> [What to produce] Reproduce the text of each of the following records word for word, leaving out the pictures.
— START Records provided —
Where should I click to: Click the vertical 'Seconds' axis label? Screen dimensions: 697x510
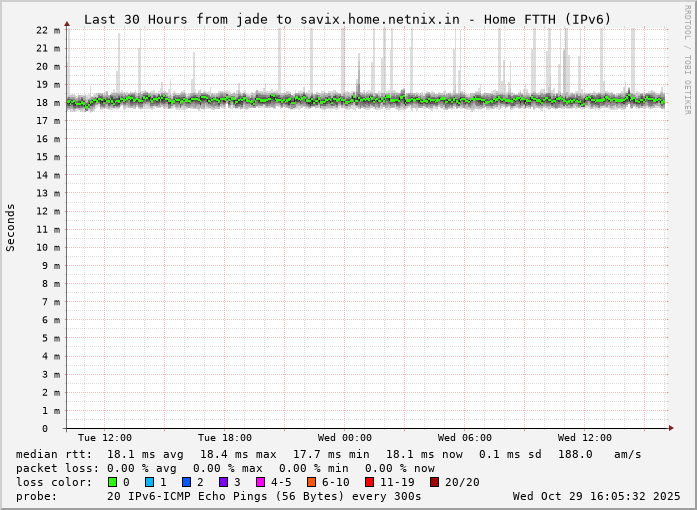[11, 228]
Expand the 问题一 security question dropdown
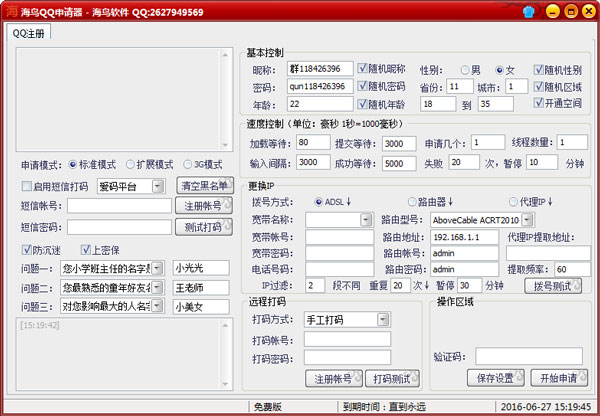600x416 pixels. (x=158, y=268)
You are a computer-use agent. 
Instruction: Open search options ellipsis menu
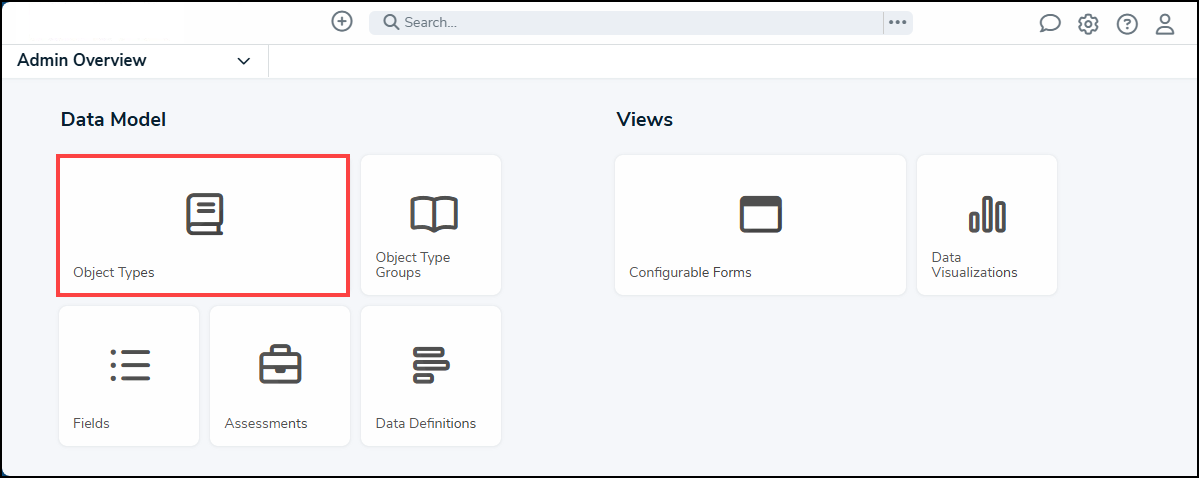(x=897, y=22)
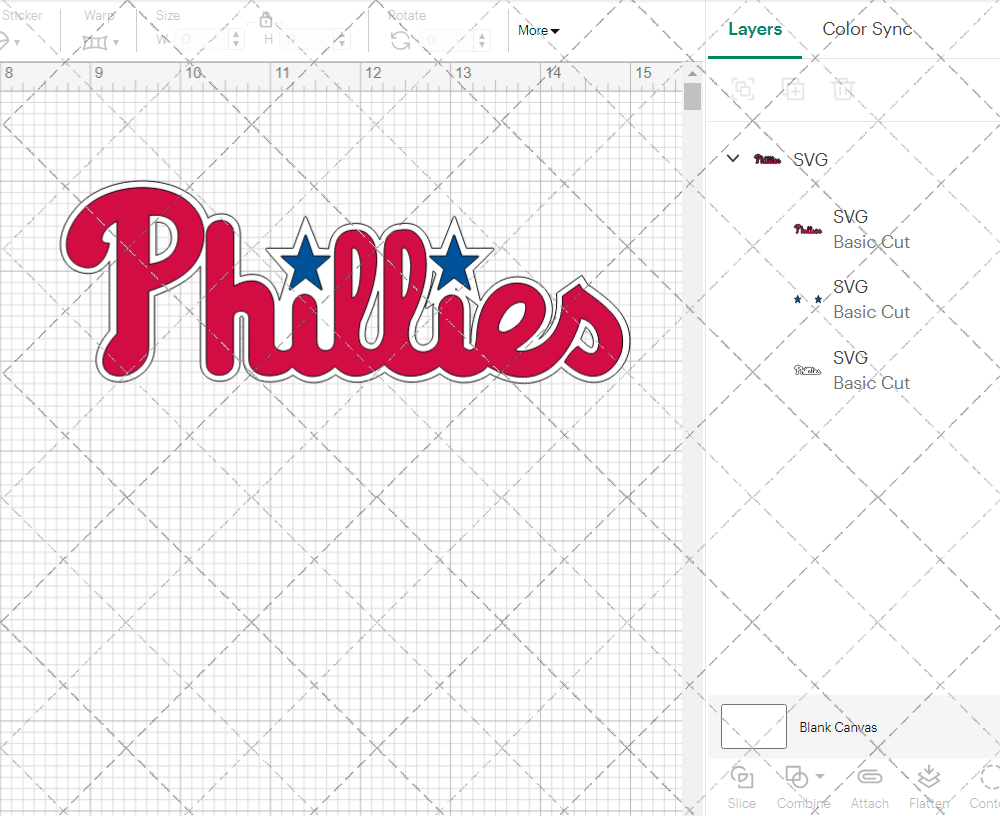
Task: Click the Slice tool icon
Action: 742,777
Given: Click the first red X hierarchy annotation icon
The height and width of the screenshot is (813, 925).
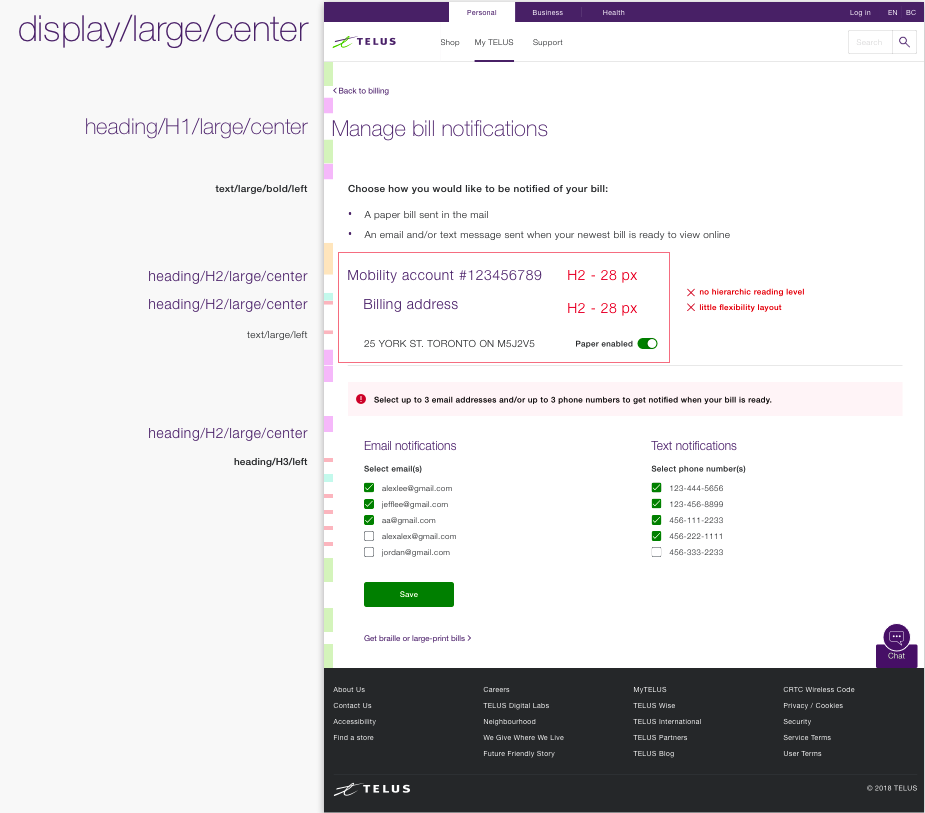Looking at the screenshot, I should [689, 291].
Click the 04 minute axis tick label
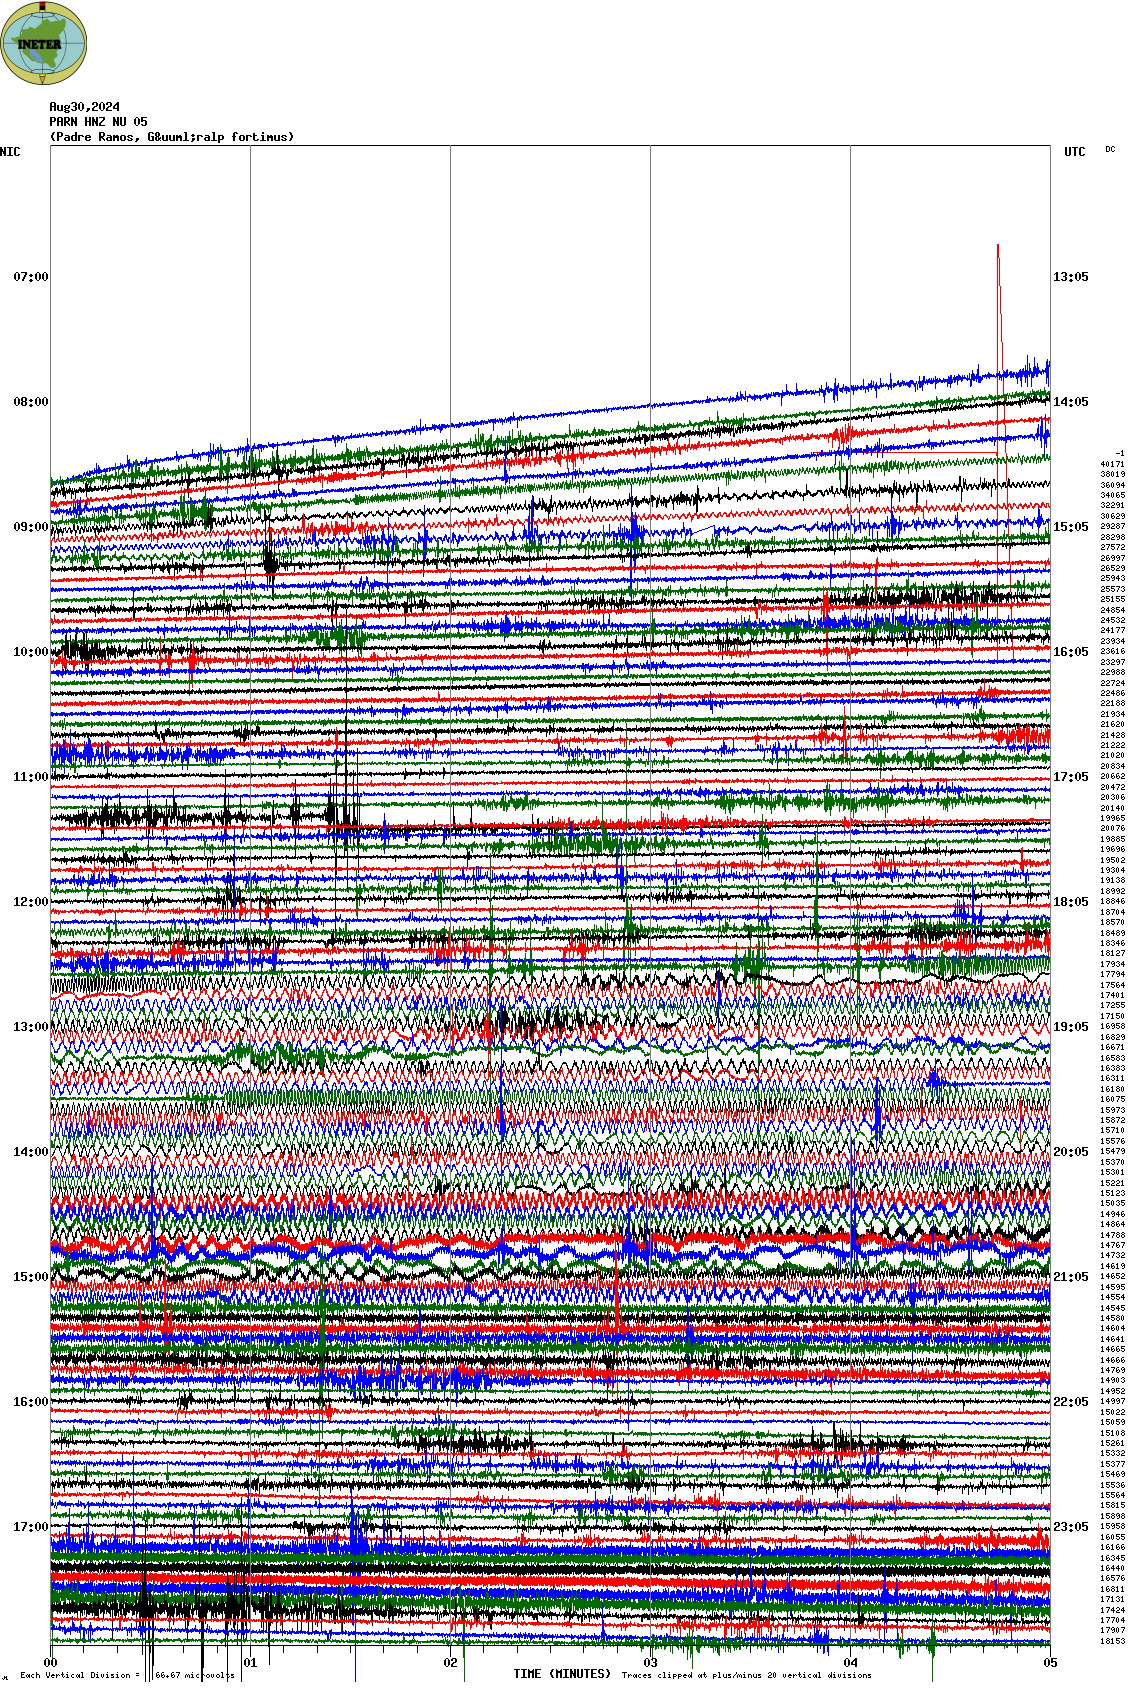This screenshot has width=1130, height=1689. (851, 1663)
— END Records provided —
> [Exercise result]
Where should I click to: Click the vertical 'Seconds' axis label? Screen dimensions: 697x510
[11, 228]
Expand the 问题一 security question dropdown
600x416 pixels. (x=158, y=268)
You are a computer-use agent. 
Instruction: Open search options ellipsis menu
(x=897, y=22)
Task: Click the Slice tool icon
Action: 742,777
Given: Click the first red X hierarchy annotation icon
The height and width of the screenshot is (813, 925).
Looking at the screenshot, I should [689, 291].
Click the 04 minute axis tick label
This screenshot has width=1130, height=1689. (851, 1663)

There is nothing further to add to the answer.